Extract to read
----
Exhibit 10.12
SEPARATION AGREEMENT AND GENERAL
RELEASE
THIS SEPARATION AGREEMENT AND
GENERAL RELEASE (this “Agreement”) is entered into as
of December 17, 2008 by and between PAUL MOTENKO (“
Executive ”) and BJ’S RESTAURANTS, INC., a
California corporation (the “ Company ”), with
respect to the following facts:
A. Executive is currently serving as
a director of the Company and is currently employed by the Company
pursuant to the terms of that certain Amended and Restated
Employment Agreement, dated as of June 27, 2005, between
Executive and the Company (the “ Employment Agreement
”).
B. Executive and the Company have
agreed that Executive’s employment with the Company and any
direct or indirect subsidiary thereof (collectively, “
Subsidiaries ”) will terminate effective as of
December 30, 2008 (the “ Termination Date
”), and that simultaneously with such termination, Executive
will resign and cease to serve as a director and officer of the
Company and its Subsidiaries.
C. The Company and Executive desire
to amicably compromise and finally settle and resolve all
controversies between them including, but not limited to any
differences or claims that might also arise out of the Employment
Agreement, Executive’s employment with the Company or any
Subsidiaries, executives position as a member of the Board of
Directors of the Company or any Subsidiaries, and Executive’s
termination or resignation as an employee, officer and/or director,
to bring these matters to a conclusion and to avoid incurring costs
and expenses which would be incident to the prosecution and defense
of claims arising from any disputed matters.
NOW, THEREFORE, in consideration for
the covenants and agreements contained herein, and other good and
valuable consideration, the parties hereto agree as
follows:
1. Termination and
Acknowledgment of Payment . Executive and the Company
hereby agree that Executive’s employment with the Company
shall terminate as of 5:00 p.m. (Pacific Time) on the Termination
Date. Subject to the provisions of Section 2.6 of this
Agreement, Executive hereby resigns as a director, officer and
manager of the Company and any Subsidiaries effective on the
Termination Date and the Company and the Subsidiaries hereby accept
such resignations. Except as otherwise specifically set forth in
this Agreement, the Company and the Subsidiaries shall have no
further obligations to Executive and all compensation and benefits
payable to him shall cease as of the Termination Date. Except for
accrued but unpaid amounts due Executive pursuant to the terms of
the Employment Agreement for periods up to and including the
Termination Date, and except as specifically contemplated by this
Agreement, Executive hereby acknowledges that he has been paid all
accrued compensation, wages, bonus or vacation pay, benefits and
other compensation owed to him by the Company and the Subsidiaries
or to which he may be entitled up to and through the Termination
Date and hereby releases the Company and the Subsidiaries of any
further obligations to pay any such amounts.
----
Dataset section
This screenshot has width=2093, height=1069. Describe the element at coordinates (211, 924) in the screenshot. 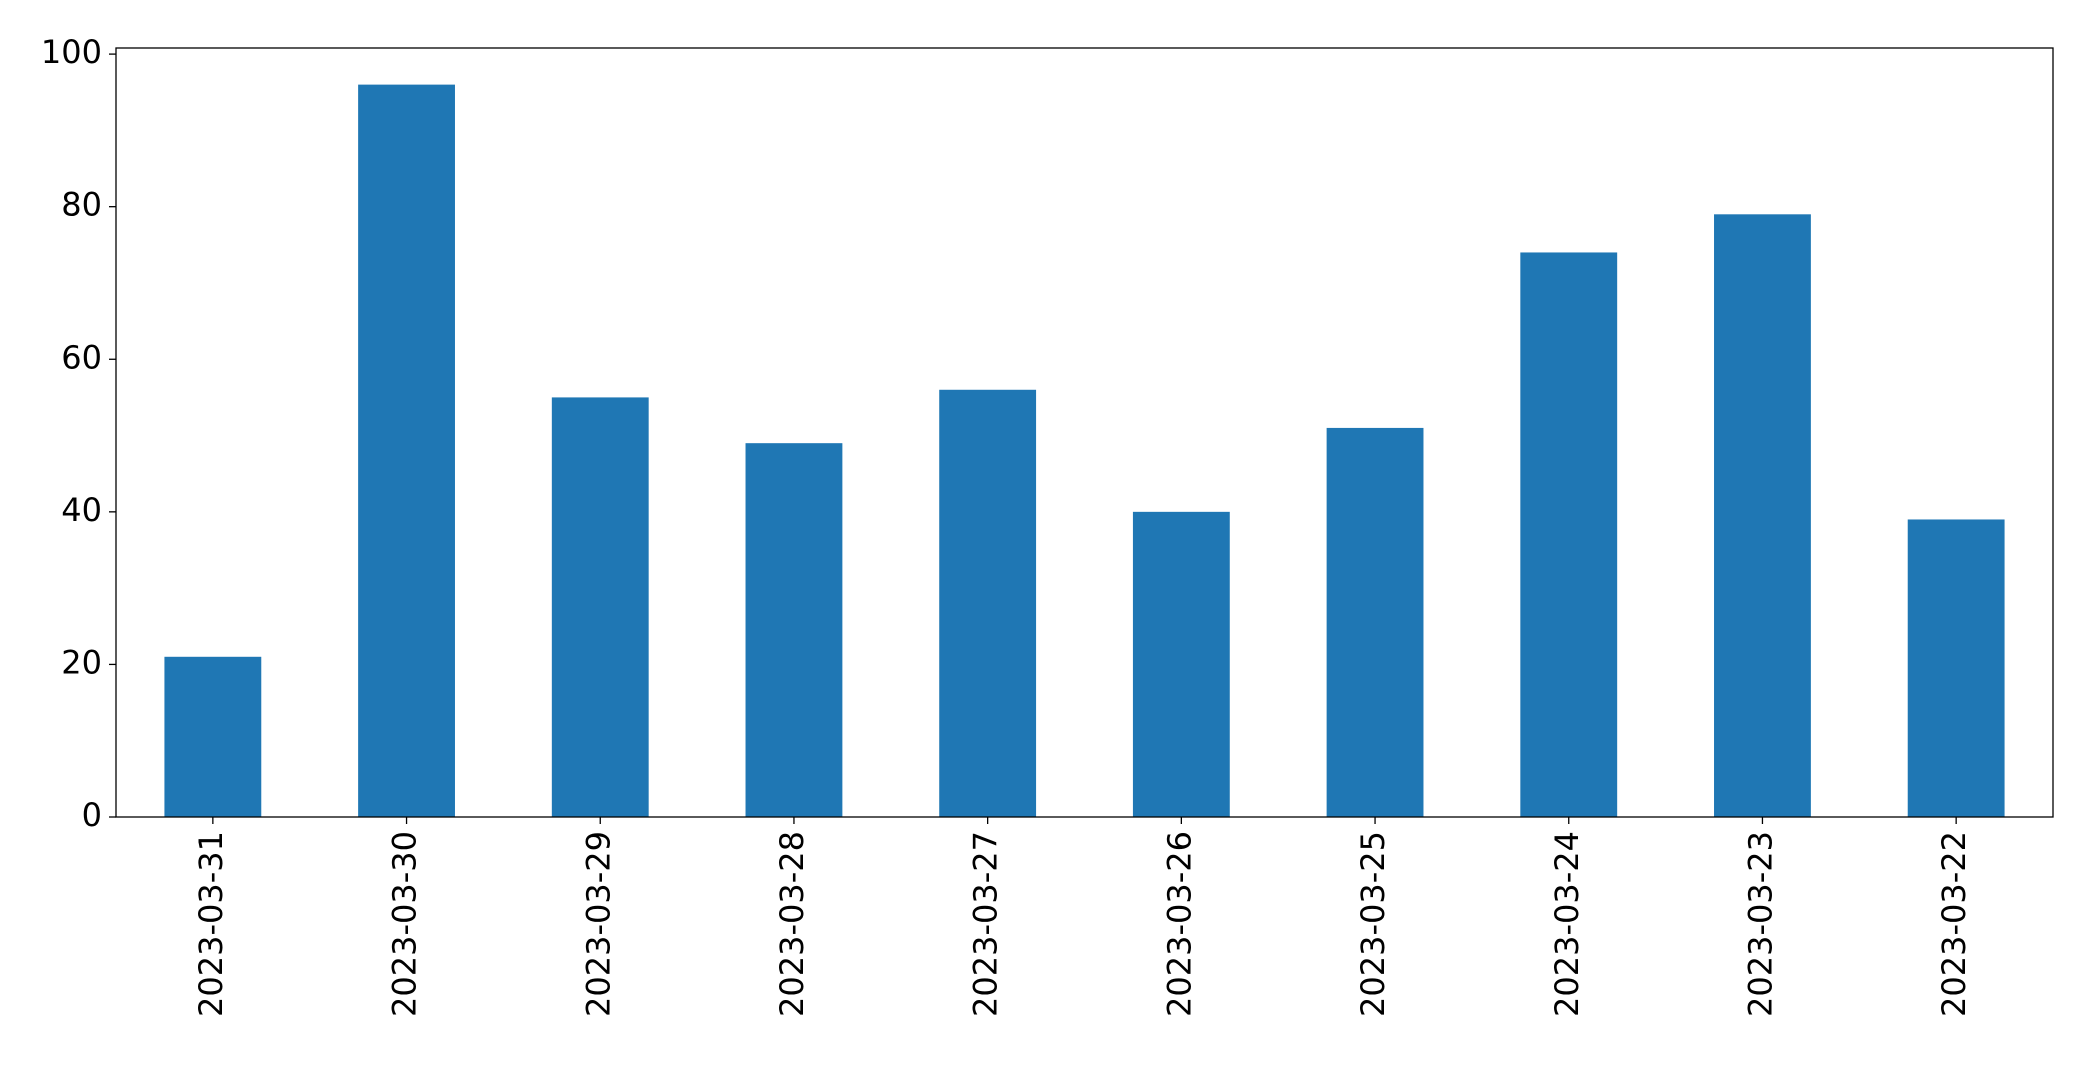

I see `x-tick-label: 2023-03-31` at that location.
----
Problem
According to the separation agreement, at what time and on what date does the executive's employment with the company end?

Response to this exercise
At 5:00 p.m. (Pacific Time) on December 30, 2008.